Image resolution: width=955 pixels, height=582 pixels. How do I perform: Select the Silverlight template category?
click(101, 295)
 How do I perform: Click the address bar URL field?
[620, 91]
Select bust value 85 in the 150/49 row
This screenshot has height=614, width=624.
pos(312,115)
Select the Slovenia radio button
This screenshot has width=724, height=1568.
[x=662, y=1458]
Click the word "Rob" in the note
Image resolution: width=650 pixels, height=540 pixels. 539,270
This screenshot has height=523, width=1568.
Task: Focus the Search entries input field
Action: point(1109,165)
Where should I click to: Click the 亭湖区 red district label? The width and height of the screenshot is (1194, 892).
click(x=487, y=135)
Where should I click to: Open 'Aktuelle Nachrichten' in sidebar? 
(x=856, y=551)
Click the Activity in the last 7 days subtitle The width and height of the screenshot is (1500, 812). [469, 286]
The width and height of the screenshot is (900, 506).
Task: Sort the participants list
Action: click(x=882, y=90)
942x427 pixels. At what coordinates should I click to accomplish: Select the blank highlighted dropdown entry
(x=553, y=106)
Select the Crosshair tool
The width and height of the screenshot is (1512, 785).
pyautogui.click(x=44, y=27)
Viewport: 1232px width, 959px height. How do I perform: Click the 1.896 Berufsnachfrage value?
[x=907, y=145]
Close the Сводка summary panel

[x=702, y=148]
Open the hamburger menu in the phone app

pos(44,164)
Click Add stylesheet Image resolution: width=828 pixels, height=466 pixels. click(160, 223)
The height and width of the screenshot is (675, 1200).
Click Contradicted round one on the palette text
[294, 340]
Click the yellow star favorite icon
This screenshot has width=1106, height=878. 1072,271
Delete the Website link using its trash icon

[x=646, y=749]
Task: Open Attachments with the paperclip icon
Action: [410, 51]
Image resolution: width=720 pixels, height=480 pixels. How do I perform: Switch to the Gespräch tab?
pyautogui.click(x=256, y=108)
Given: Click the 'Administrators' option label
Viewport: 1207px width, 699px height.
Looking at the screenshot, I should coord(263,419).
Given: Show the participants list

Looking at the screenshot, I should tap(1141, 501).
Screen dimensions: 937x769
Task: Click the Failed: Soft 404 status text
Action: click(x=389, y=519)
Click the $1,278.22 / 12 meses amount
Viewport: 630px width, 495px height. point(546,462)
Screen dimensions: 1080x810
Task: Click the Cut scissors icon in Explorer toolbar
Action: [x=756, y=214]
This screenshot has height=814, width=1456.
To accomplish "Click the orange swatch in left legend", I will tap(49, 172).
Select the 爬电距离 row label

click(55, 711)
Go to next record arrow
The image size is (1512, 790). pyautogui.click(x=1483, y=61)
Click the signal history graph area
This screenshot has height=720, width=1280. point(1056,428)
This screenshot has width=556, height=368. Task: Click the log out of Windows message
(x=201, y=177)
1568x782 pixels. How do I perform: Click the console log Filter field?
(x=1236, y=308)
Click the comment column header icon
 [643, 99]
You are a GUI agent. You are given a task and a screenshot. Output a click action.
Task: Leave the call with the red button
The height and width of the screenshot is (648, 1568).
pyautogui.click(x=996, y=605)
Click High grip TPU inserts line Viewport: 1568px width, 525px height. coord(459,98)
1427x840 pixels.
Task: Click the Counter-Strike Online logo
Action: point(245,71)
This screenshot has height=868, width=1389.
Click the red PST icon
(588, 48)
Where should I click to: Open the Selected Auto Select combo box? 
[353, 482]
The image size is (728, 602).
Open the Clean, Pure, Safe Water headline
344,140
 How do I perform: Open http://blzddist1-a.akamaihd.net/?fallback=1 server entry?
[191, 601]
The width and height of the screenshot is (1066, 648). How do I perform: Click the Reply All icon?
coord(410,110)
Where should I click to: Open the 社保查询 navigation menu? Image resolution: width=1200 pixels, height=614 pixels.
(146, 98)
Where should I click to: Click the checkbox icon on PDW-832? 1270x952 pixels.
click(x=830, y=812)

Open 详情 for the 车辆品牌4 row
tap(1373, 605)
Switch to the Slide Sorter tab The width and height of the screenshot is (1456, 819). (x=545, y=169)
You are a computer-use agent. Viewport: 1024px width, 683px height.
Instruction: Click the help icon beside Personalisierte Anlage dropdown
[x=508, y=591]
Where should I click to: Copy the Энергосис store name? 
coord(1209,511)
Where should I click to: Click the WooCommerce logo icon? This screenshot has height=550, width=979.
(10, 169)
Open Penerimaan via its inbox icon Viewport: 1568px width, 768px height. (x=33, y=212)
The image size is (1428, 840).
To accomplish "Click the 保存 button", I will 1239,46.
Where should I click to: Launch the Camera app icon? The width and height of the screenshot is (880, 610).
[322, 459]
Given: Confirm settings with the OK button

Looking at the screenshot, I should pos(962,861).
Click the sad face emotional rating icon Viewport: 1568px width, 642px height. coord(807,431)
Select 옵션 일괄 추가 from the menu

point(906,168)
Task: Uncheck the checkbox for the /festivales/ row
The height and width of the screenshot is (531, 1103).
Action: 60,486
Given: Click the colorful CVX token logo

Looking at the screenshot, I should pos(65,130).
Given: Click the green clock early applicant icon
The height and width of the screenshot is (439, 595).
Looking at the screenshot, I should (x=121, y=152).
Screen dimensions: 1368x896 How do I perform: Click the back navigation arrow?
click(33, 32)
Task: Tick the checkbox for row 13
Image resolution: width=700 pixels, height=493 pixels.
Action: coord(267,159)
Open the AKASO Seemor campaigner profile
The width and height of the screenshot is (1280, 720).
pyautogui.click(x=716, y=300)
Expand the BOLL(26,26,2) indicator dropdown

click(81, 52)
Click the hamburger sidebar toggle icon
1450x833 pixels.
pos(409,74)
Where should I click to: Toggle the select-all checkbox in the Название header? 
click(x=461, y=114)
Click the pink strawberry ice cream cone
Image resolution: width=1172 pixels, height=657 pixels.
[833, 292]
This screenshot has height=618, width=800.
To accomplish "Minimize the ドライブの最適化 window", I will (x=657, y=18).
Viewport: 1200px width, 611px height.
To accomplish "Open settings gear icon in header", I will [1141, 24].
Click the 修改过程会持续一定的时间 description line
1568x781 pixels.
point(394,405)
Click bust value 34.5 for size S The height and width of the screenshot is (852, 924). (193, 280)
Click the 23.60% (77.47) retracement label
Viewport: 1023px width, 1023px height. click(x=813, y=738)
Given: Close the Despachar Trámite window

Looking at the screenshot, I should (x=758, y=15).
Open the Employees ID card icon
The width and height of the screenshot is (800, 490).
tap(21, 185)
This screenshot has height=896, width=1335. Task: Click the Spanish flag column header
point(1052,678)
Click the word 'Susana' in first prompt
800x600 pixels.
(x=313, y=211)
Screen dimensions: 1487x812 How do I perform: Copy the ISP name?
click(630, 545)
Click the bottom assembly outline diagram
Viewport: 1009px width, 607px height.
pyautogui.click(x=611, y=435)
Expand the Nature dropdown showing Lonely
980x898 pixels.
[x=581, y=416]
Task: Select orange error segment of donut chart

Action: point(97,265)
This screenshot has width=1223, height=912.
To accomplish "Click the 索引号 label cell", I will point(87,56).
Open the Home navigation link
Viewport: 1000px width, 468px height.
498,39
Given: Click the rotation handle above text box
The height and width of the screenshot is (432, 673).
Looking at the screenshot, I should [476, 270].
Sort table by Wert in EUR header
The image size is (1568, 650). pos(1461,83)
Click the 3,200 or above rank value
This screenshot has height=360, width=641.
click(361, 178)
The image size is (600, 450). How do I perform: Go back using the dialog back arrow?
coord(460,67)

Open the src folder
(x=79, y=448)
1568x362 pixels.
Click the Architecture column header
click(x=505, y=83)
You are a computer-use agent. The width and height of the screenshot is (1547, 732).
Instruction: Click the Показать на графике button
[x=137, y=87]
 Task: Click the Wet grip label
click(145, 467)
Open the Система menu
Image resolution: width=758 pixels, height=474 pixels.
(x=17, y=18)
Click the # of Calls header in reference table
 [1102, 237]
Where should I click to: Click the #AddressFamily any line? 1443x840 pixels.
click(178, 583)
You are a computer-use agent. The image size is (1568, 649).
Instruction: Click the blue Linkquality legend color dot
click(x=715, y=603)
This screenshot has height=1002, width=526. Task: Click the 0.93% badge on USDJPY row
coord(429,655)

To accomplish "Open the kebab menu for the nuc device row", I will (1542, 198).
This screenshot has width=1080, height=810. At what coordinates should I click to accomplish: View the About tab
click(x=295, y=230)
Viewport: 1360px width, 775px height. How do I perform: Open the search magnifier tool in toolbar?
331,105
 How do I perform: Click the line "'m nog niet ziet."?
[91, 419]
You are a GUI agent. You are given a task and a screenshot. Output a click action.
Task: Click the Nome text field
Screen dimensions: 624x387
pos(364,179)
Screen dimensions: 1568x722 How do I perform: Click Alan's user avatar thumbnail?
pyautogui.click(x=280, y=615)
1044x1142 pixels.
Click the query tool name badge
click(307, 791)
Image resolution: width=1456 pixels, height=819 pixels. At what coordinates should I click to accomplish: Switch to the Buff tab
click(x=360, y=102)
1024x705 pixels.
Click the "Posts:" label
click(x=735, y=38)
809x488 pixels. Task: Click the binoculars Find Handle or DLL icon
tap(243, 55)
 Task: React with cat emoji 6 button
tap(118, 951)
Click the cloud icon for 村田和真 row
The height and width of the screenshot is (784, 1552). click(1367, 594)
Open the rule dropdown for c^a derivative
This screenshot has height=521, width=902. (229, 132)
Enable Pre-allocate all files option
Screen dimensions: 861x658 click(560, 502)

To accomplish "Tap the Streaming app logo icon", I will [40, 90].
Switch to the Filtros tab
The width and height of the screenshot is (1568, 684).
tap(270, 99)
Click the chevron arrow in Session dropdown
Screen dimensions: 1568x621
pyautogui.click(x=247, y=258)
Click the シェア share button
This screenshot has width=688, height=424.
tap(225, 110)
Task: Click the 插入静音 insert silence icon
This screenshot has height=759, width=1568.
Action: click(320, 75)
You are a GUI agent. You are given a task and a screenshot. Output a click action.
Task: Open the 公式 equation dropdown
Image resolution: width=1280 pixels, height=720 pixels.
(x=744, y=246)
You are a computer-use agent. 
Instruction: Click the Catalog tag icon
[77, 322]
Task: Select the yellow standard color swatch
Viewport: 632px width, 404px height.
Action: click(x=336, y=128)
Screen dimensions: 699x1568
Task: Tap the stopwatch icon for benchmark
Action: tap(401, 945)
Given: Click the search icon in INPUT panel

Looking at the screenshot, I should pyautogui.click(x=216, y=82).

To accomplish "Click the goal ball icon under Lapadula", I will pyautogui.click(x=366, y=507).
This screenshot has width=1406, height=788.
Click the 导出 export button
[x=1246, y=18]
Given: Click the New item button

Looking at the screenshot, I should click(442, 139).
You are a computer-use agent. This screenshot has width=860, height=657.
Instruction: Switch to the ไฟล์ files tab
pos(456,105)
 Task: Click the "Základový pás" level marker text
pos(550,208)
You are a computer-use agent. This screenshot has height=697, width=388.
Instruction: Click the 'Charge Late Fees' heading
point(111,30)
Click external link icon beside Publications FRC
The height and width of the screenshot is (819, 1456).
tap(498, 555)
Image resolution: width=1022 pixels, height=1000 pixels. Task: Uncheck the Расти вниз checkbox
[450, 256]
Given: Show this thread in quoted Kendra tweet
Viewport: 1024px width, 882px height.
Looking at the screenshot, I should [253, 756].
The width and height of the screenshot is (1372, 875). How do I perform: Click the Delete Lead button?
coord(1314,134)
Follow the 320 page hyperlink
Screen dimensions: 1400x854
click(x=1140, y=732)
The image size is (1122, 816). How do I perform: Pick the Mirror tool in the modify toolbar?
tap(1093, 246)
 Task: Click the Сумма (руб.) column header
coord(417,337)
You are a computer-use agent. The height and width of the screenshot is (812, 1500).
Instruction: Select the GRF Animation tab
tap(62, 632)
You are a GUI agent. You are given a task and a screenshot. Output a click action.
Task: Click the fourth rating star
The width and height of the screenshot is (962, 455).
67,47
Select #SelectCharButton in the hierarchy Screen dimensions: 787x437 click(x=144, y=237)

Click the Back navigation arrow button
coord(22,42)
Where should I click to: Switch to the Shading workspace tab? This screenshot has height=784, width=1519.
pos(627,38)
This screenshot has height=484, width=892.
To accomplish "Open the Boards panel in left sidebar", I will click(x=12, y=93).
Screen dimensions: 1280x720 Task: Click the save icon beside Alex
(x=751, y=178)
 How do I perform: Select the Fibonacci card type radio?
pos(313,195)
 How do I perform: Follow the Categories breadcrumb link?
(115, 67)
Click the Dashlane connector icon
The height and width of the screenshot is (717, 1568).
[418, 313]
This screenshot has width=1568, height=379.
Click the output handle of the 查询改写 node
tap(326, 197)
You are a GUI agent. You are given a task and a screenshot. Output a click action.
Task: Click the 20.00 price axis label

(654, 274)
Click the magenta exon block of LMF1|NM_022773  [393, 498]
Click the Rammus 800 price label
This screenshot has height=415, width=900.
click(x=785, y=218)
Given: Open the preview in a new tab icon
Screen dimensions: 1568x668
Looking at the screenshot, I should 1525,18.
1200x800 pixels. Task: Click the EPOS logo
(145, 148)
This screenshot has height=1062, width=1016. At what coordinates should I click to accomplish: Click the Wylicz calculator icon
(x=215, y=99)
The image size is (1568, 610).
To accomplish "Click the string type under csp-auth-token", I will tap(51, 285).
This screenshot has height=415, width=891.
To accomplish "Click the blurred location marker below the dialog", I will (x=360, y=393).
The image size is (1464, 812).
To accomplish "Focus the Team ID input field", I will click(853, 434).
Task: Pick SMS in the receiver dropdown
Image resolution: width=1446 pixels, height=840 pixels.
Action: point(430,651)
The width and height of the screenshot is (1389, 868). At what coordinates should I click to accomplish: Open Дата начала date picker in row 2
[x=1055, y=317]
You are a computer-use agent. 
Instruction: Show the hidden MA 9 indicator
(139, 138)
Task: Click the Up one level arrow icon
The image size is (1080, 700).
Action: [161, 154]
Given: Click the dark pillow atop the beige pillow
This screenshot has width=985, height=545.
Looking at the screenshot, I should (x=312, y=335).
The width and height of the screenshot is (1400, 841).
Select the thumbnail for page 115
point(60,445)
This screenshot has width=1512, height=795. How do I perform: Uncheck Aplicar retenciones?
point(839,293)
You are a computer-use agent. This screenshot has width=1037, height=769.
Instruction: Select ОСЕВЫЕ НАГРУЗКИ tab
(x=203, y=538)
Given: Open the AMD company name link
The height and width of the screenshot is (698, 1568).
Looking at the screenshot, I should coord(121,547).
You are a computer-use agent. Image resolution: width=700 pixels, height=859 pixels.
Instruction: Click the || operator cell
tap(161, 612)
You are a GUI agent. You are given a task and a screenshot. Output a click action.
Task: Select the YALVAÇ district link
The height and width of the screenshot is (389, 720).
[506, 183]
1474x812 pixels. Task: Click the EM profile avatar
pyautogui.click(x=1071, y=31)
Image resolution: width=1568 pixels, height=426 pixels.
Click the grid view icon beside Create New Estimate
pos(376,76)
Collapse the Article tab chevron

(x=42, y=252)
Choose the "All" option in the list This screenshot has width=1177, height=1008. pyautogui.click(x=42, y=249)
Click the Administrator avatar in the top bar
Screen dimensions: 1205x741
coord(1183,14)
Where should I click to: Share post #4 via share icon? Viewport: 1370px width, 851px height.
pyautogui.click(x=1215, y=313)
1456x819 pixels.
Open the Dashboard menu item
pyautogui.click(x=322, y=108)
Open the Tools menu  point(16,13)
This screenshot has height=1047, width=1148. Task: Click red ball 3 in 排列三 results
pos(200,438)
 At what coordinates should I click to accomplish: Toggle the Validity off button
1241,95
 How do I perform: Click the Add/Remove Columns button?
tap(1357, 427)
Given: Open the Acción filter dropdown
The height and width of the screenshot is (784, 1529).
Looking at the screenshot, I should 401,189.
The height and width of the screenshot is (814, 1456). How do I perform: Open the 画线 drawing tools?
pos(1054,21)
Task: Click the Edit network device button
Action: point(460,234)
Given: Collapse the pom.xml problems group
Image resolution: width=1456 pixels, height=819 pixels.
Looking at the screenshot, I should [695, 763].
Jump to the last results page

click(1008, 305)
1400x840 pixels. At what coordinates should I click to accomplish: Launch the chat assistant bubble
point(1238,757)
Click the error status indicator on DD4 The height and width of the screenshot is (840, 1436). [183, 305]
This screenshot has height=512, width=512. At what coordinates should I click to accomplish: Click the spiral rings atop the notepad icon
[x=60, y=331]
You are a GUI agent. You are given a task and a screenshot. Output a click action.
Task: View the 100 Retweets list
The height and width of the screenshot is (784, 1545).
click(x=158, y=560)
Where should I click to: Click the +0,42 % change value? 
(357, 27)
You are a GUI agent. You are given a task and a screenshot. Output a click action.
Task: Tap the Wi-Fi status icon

Exercise task: Write out the records above verbatim, beginning at the line that contains "The width and height of the screenshot is (1389, 868)." and stopping after the line that contains "Action: [161, 154]".

The response:
The width and height of the screenshot is (1389, 868). At what coordinates should I click to accomplish: Open Дата начала date picker in row 2
[x=1055, y=317]
You are a computer-use agent. 
Instruction: Show the hidden MA 9 indicator
(139, 138)
Task: Click the Up one level arrow icon
The image size is (1080, 700).
Action: [161, 154]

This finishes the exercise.